- WORK INSTRUCTIONS:
Copy each line of the listing that includes "pixels".

(Beginning of RECORDS TO USE)

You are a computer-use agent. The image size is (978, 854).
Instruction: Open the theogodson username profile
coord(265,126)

(End of RECORDS TO USE)
(Beginning of RECORDS TO USE)

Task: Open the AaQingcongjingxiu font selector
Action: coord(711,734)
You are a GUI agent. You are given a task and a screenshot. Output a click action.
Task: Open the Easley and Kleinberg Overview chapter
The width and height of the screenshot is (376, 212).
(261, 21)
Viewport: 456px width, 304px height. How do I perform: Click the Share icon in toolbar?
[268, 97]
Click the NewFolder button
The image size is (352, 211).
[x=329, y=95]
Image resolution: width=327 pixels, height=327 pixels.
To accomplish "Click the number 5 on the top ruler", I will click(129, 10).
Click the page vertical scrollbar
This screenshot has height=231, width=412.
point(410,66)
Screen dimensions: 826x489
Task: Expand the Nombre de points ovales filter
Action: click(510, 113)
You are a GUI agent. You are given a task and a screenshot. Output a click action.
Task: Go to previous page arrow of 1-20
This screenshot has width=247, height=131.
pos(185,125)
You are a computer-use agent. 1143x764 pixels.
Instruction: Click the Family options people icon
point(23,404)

(End of RECORDS TO USE)

- RESPONSE BELOW:
Image resolution: width=327 pixels, height=327 pixels.
You are a computer-use agent. 1143x764 pixels.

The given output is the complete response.